Disney, Charter Push Pay TV Alternatives During Heated Carriage Contract Dispute

Amid tense carriage-deal standoff negotiations -- and an existing blackout of TV networks/stations -- Charter Communications and Disney Entertainment are each aggressively pushing alternatives for video consumers left in the lurch as the new fall TV season is about to start.

Disney is advocating in the press -- and on its Walt Disney investor website -- for consumers to buy a subscription to its virtual pay TV service, Hulu + Live TV.

Messaging on the Walt Disney investor website says: “Take control of how you watch. You don’t need a cable provider to watch your favorite live sports, news and shows.” This comes against a green background that has been a theme of its brand campaign for some time.

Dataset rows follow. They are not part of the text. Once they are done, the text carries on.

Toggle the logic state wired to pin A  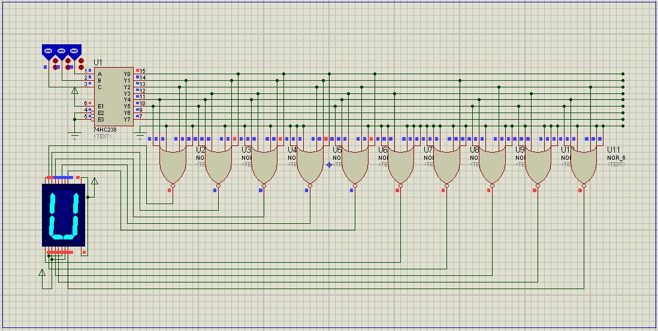coord(74,52)
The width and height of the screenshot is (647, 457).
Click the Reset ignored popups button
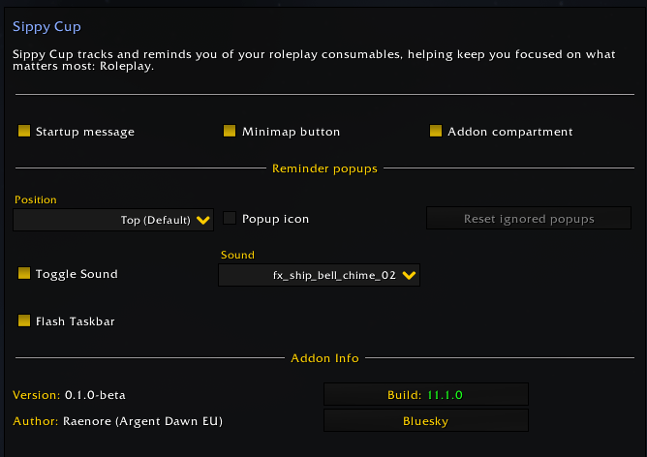529,218
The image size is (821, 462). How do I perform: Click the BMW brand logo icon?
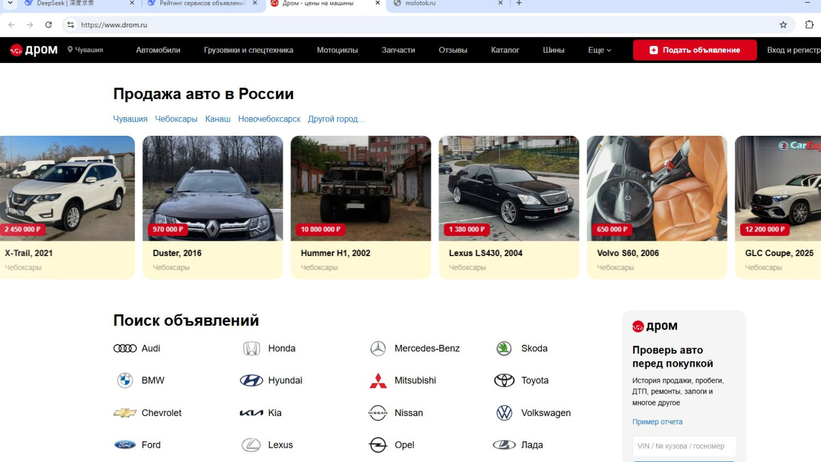125,380
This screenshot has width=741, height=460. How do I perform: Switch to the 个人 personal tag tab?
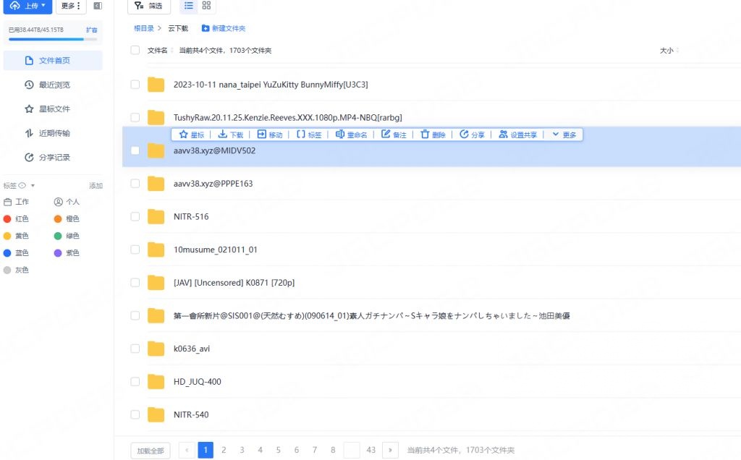[x=70, y=200]
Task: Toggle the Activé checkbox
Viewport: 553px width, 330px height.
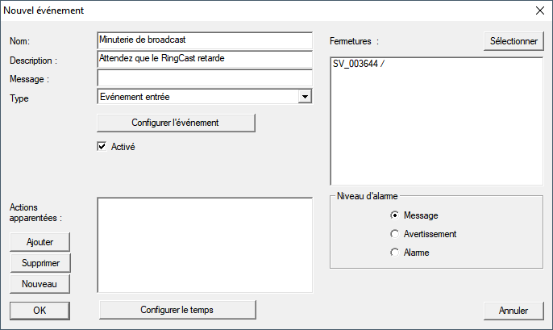Action: tap(102, 147)
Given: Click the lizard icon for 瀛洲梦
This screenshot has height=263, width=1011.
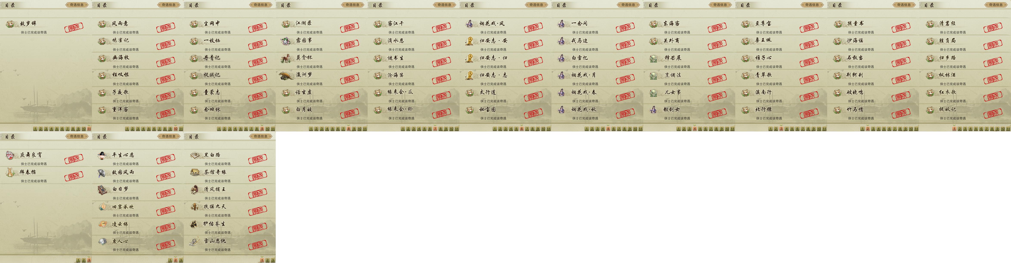Looking at the screenshot, I should [x=286, y=75].
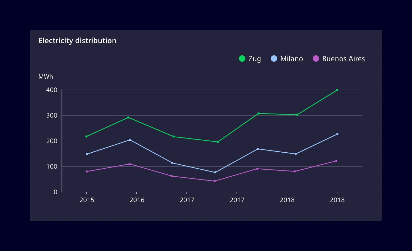
Task: Click the magenta Buenos Aires color marker
Action: point(316,59)
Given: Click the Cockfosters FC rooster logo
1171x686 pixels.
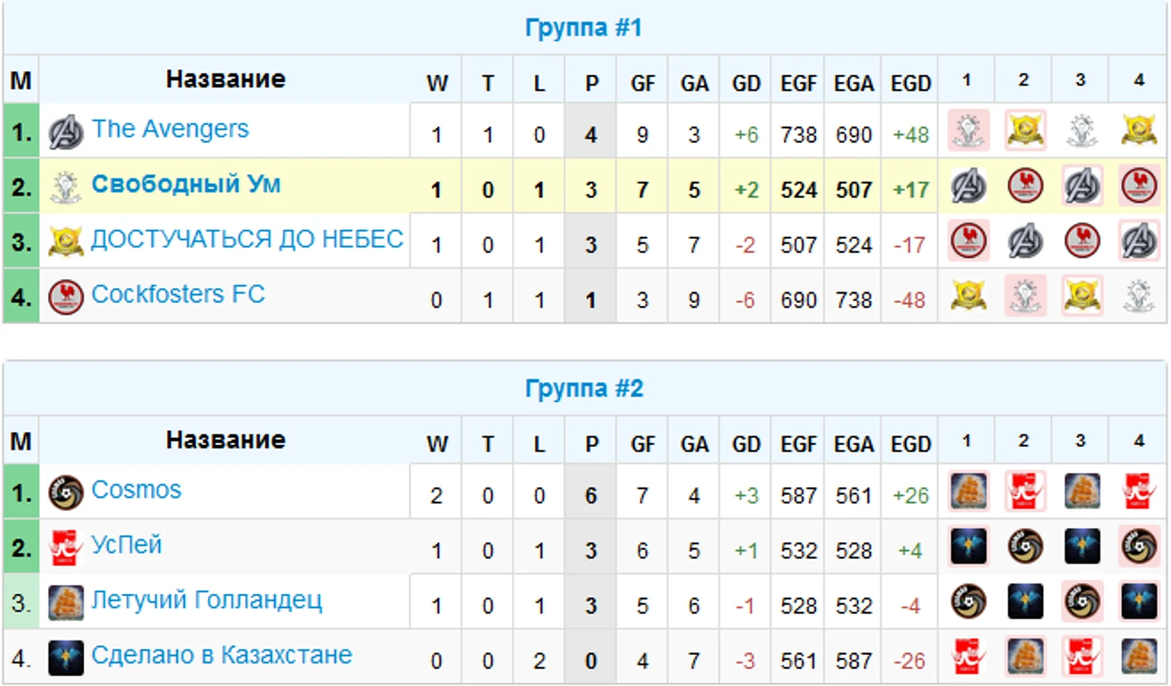Looking at the screenshot, I should click(66, 297).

For its part, Charter is “preparing a one-touch QR code that would not only create a new YouTube TV or Fubo subscription but would also downgrade from a Spectrum video bundle with a single click,” according to note last week by Craig Moffett, senior media analyst and co-founder of MoffettNathanson Research.

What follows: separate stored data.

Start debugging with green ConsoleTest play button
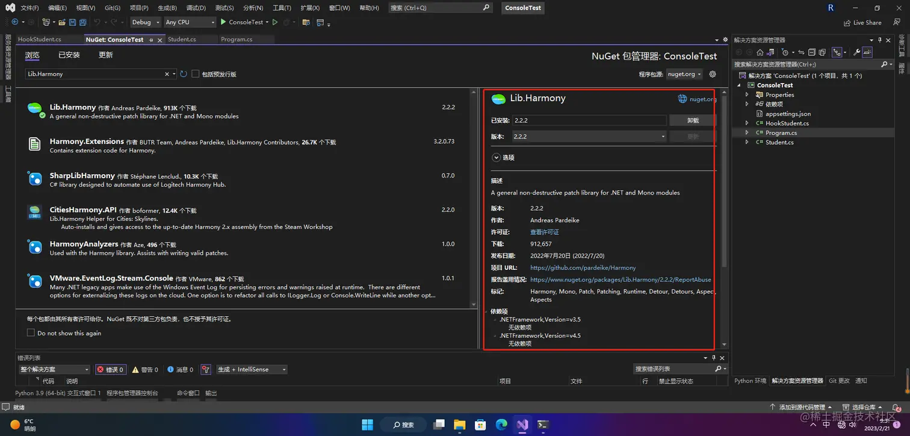Image resolution: width=910 pixels, height=436 pixels. click(242, 22)
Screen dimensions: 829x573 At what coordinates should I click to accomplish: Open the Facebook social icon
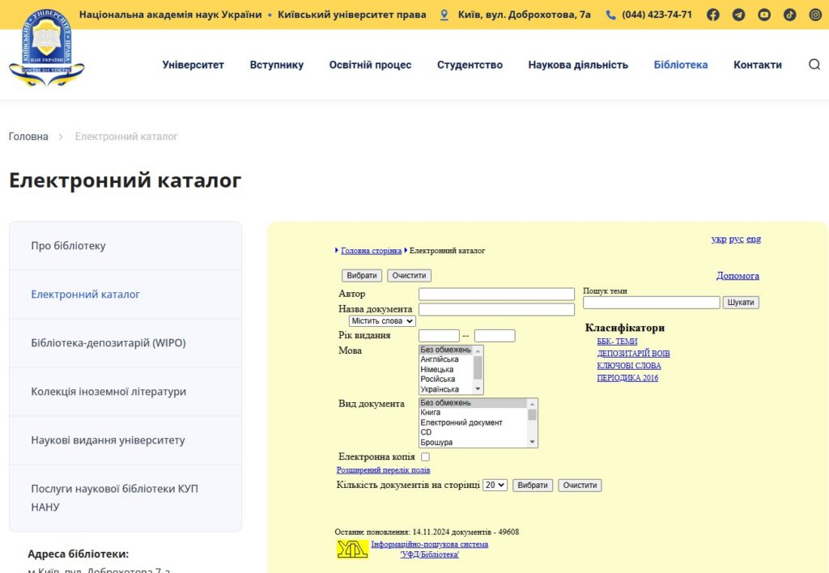(712, 15)
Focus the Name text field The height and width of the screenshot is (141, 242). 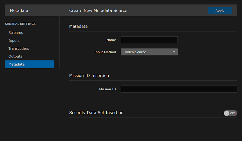(x=149, y=40)
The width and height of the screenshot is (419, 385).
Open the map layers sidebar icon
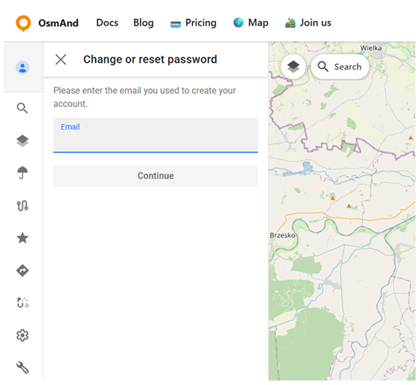(22, 140)
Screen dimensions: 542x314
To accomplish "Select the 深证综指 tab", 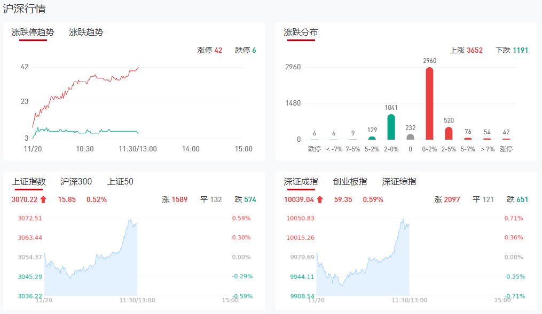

YouTube TV and Fubo TV are competitors to Charter's Spectrum-branded pay TV service.

This time of year, major sporting events are always programmed -- including the U.S. Open tennis event on ESPN as well as the start of college football (on ESPN and ABC). This coming week the NFL begins its new season.

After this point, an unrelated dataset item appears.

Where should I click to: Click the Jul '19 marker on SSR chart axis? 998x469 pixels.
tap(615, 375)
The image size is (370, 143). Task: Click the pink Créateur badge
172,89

ABC Television Network, ABC local TV stations, ESPN and up to dozen Disney networks have been blacked out since last week over a carriage-negotiation stalemate affecting Charter's 14.7 million pay TV consumers. Charter is the second largest pay TV provider in the U.S.

While some of this marketing activity before when it comes to blackouts and contract negotiations between video distributors and TV networks, analysts believe this blackout is unlike any other that has happened before.

“For Charter, the uncomfortable truth is that it just doesn’t matter all that much,” says Moffett.  “Yes, they probably still make some money on video. But not much, and they recognize that linear video is going to be a rapidly declining line of service under even the most optimistic scenarios.”

Others believe a more radical change is coming quickly, with Charter seemingly ready to take an unprecedented move -- dropping Disney channels, stations, and cable networks entirely. 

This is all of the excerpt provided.